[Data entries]
>> Begin
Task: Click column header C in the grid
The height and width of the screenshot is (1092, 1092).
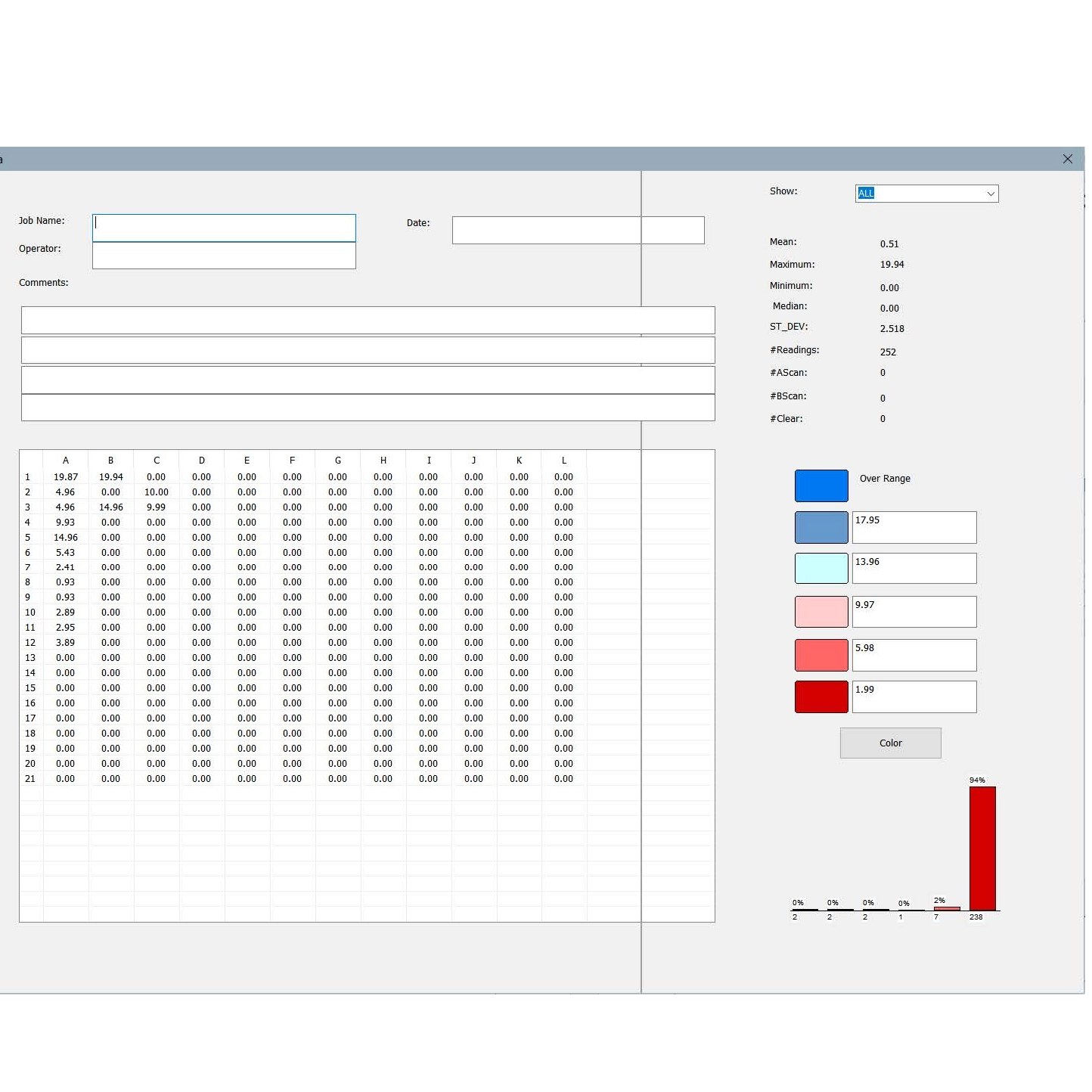Action: tap(157, 460)
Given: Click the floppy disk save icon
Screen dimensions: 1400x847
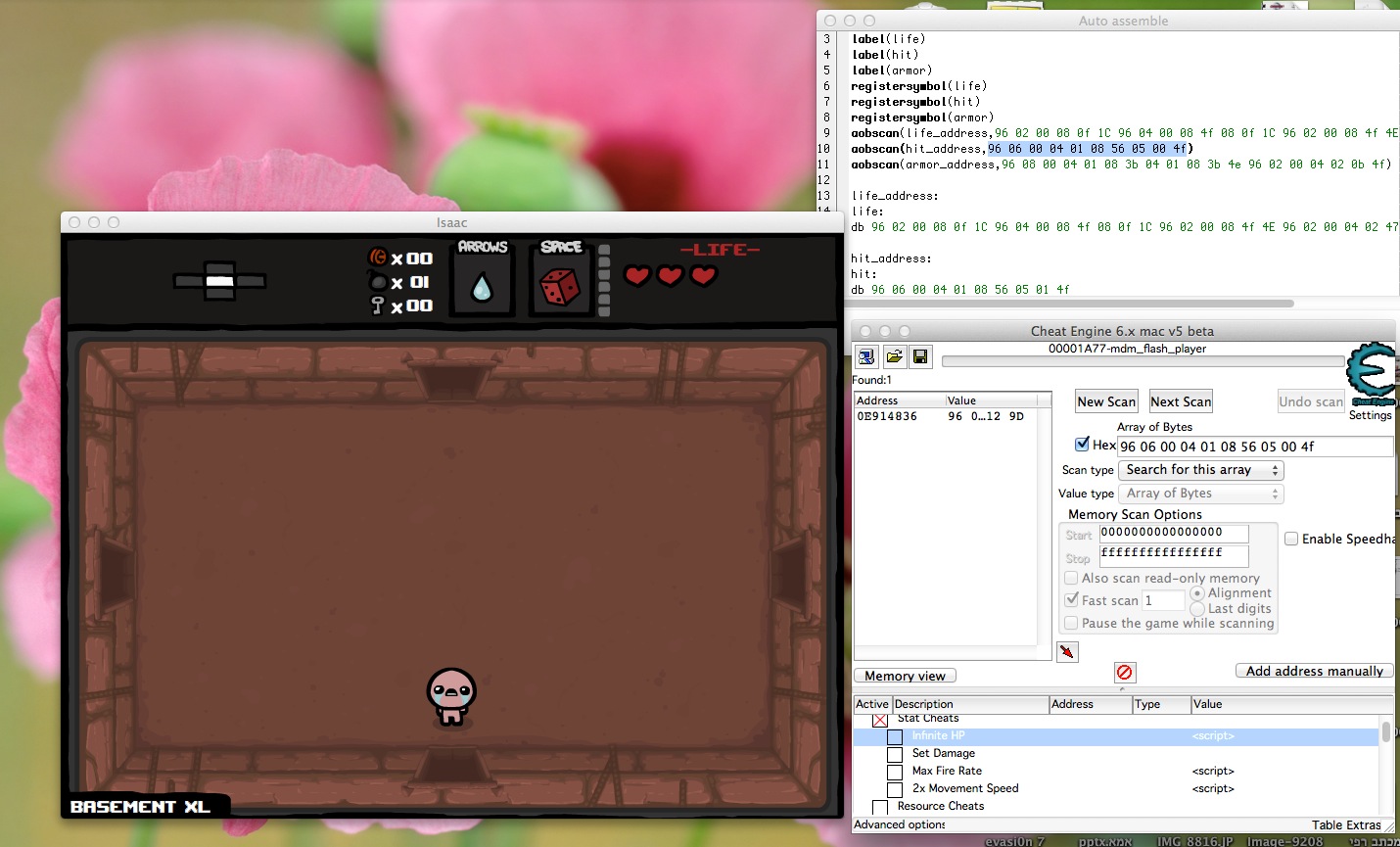Looking at the screenshot, I should [x=919, y=356].
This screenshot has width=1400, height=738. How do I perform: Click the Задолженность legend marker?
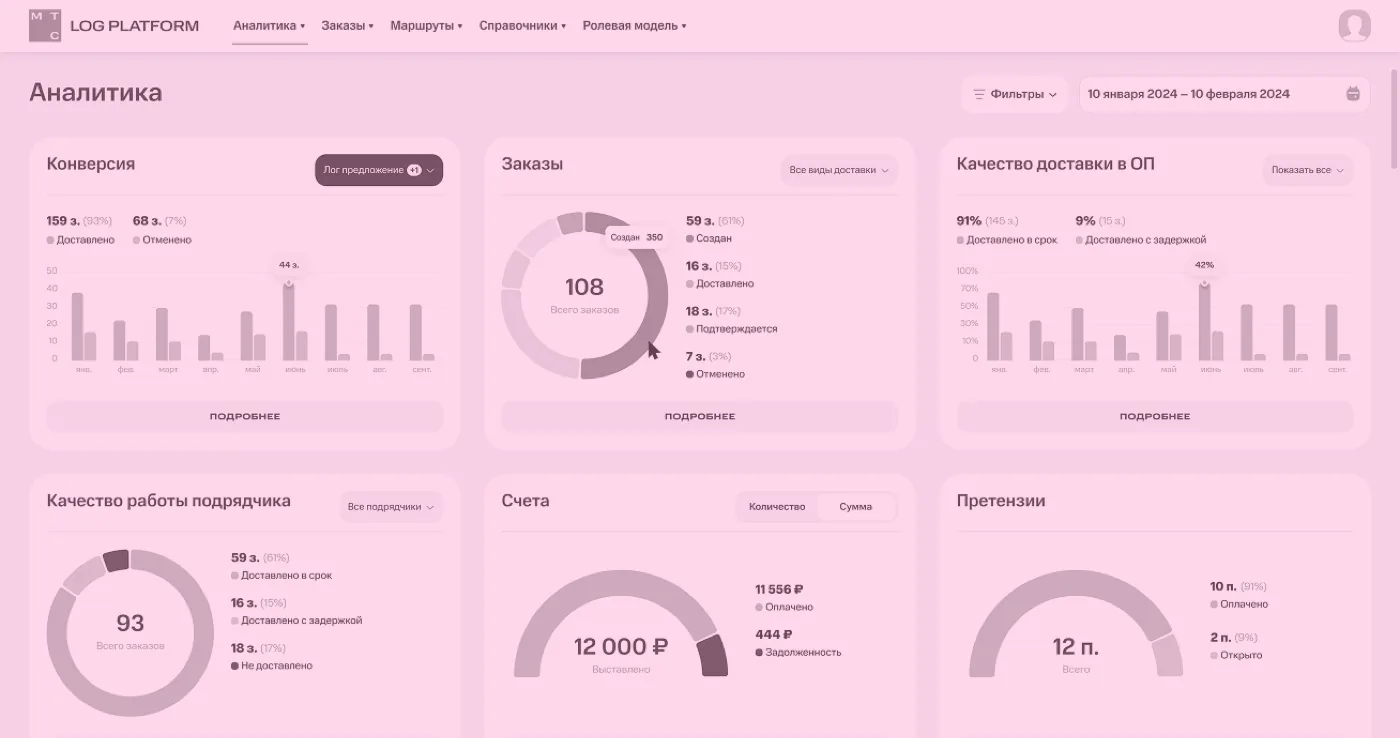pyautogui.click(x=760, y=652)
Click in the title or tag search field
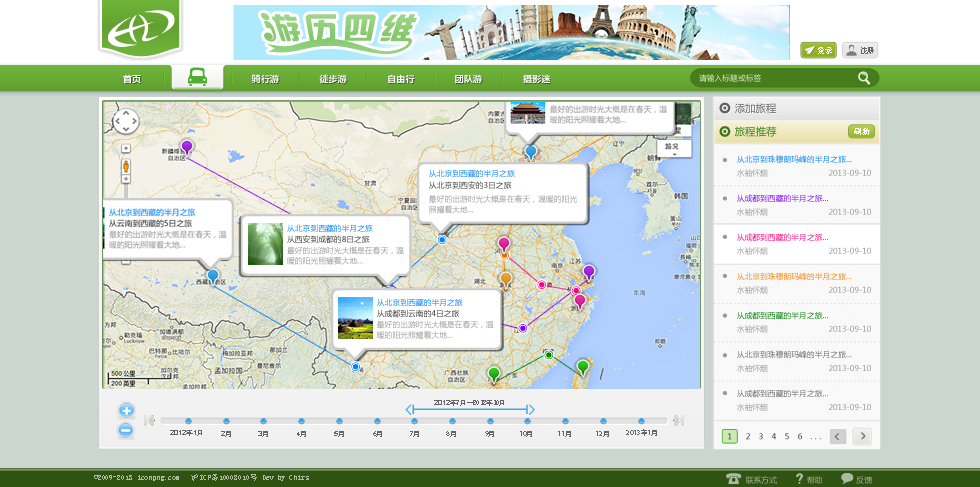Viewport: 980px width, 487px height. 770,78
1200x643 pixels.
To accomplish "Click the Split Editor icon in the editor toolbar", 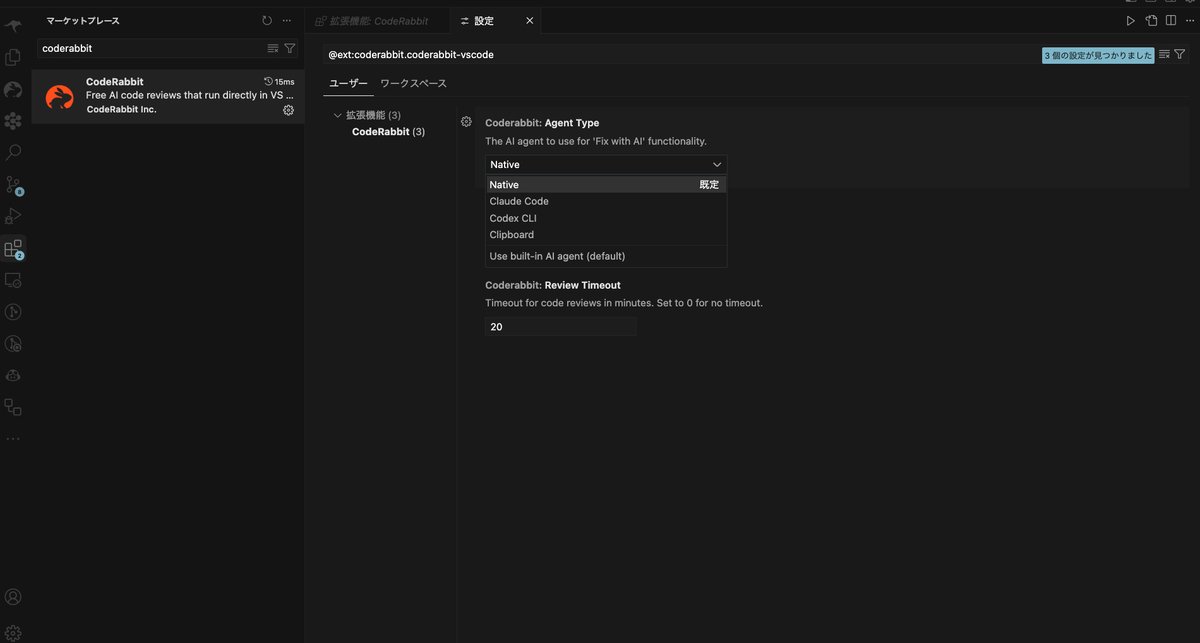I will coord(1171,19).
>> End
■ Problem ■
Reproduce word for word the entries above, from the very first line through the line containing "Viewport: 980px width, 487px height. 770,78", including that line. Leave the pictures out.

■ Solution for this problem ■
Task: Click column header C in the grid
The height and width of the screenshot is (1092, 1092).
Action: tap(157, 460)
Given: Click the floppy disk save icon
Screen dimensions: 1400x847
Looking at the screenshot, I should [x=919, y=356].
This screenshot has width=1400, height=738. How do I perform: Click the Задолженность legend marker?
pyautogui.click(x=760, y=652)
Click in the title or tag search field
Viewport: 980px width, 487px height. 770,78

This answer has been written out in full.